## DOCUMENT TEXT
......
Official record of the Tasmanian International Exhibition: held at Launceston, 1891-92, p. 16

This medal and postcard provide glimpses into the international exhibition movement and the enthusiasms and concerns of the societies that embraced it. During the nineteenth century international exhibitions were the shopfront of the industrial revolution and new global economy. They expressed national pride, enabling nations, empires and colonies to showcase their achievements in science, art and industry, and to promote their social and cultural values. Visitors could marvel at the latest technological inventions, sample exotic cultures and be entertained by theatrical, musical and circus performances, or educated by art shows and ‘improving’ lectures.

The international exhibition movement began with the Exhibition of the Works of Industry of all Nations – known as the Great Exhibition – at London’s Crystal Palace, a revolutionary structure of cast-iron and glass, in 1851. At this time, Great Britain was the leader of the Industrial Revolution and the Great Exhibition was a symbol of the Victorian Age and British imperial self-confidence.

During the five months of the exhibition, more then six million visitors viewed some 13,000 displays from around the world and the profits paid for the establishment of major scientific and cultural institutions. Tasmania provided the largest number of exhibits of the three Australian colonies appearing, and this official bronze exhibitor’s medal was presented to the colony following the exhibition. It is engraved with the words: ‘EXHIBITION OF THE WORKS OF INDUSTRY OF ALL NATIONS’. The Crystal Palace postcard is one of a series featuring steel engravings with coloured inks that were produced as souvenirs of the exhibition. The Tasmanian Museum and Art Gallery has seven of these postcards in its collection.

The Great Exhibition captured the world’s imagination and over the next 50 years exhibitions were held on every inhabited continent. In Tasmania, a series of arts and industrial exhibitions led up to modest international exhibitions held in Launceston in 1891/92 and Hobart in 1894/95.
......
## TASKS TO CARRY OUT
1. Transcribe the exhibitions text from "This medal and" to "and ‘improving’ lectures.".
2. According to the exhibitions text, what kinds of performances could entertain visitors?
The data after this is separate material, unrelated to the exhibitions text.

## COLLECTED DATA
......
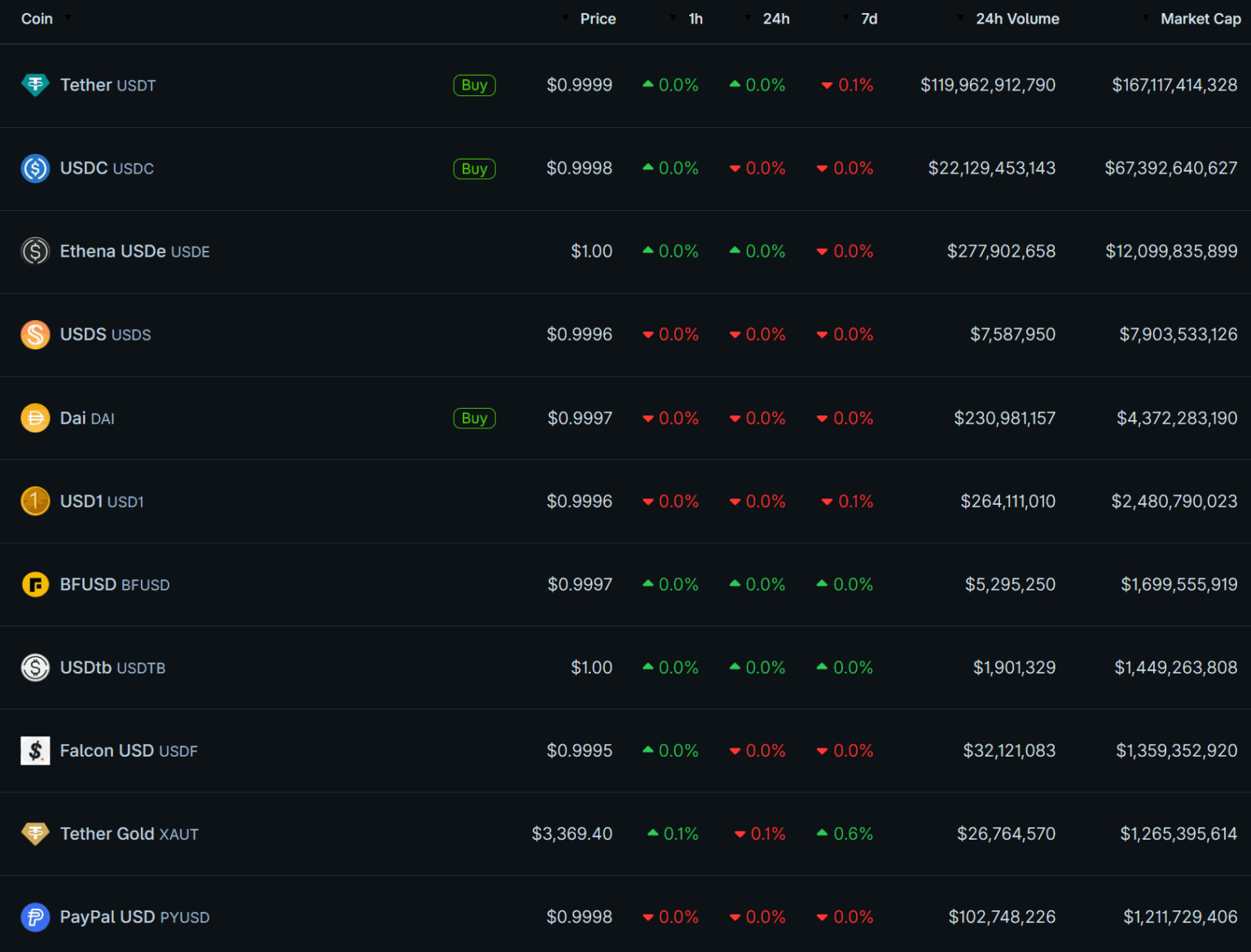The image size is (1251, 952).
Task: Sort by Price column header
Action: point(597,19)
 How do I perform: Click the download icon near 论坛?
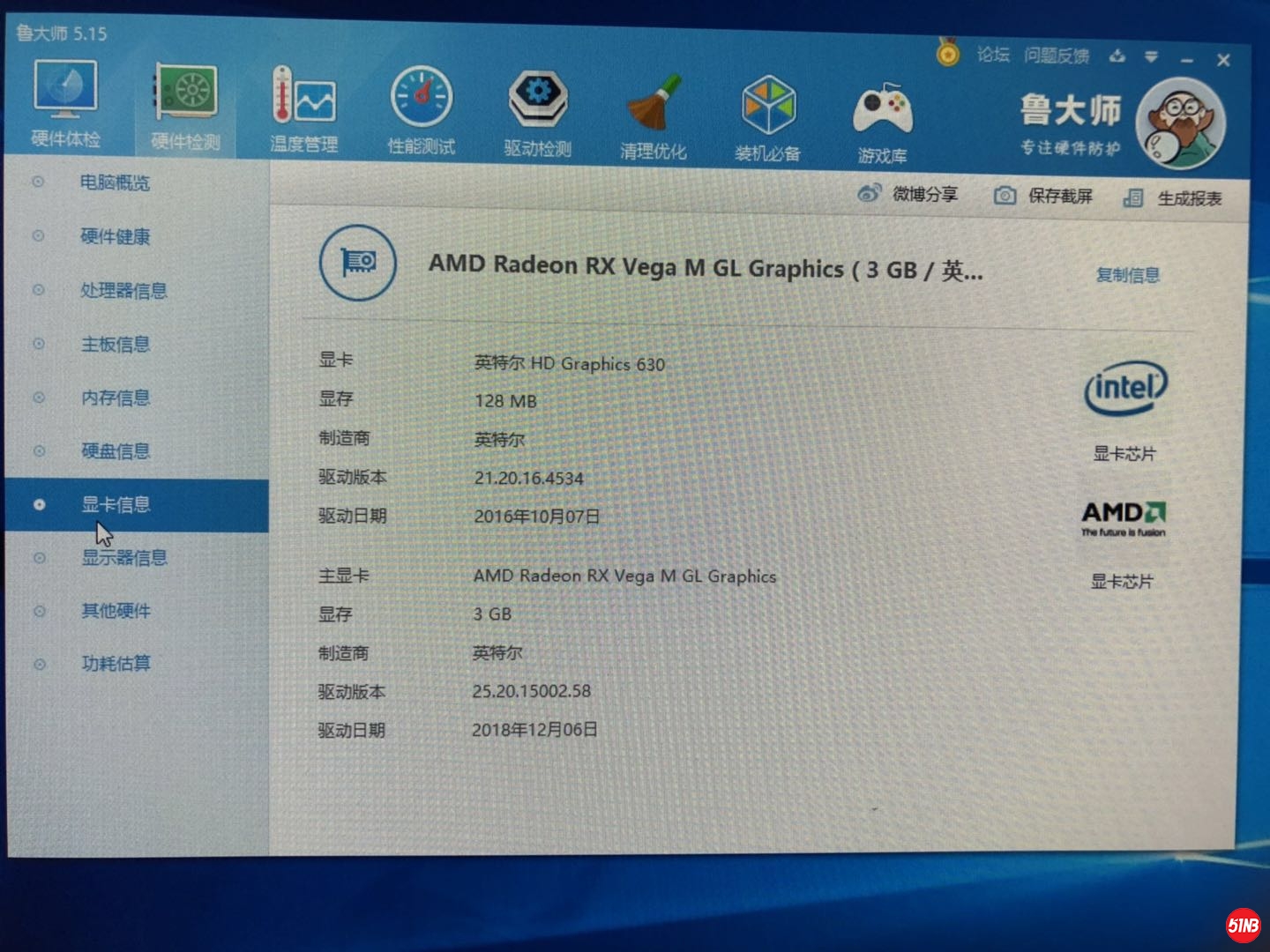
......
## SOLUTIONS BELOW
1.
This medal and postcard provide glimpses into the international exhibition movement and the enthusiasms and concerns of the societies that embraced it. During the nineteenth century international exhibitions were the shopfront of the industrial revolution and new global economy. They expressed national pride, enabling nations, empires and colonies to showcase their achievements in science, art and industry, and to promote their social and cultural values. Visitors could marvel at the latest technological inventions, sample exotic cultures and be entertained by theatrical, musical and circus performances, or educated by art shows and ‘improving’ lectures.

2. Theatrical, musical and circus performances.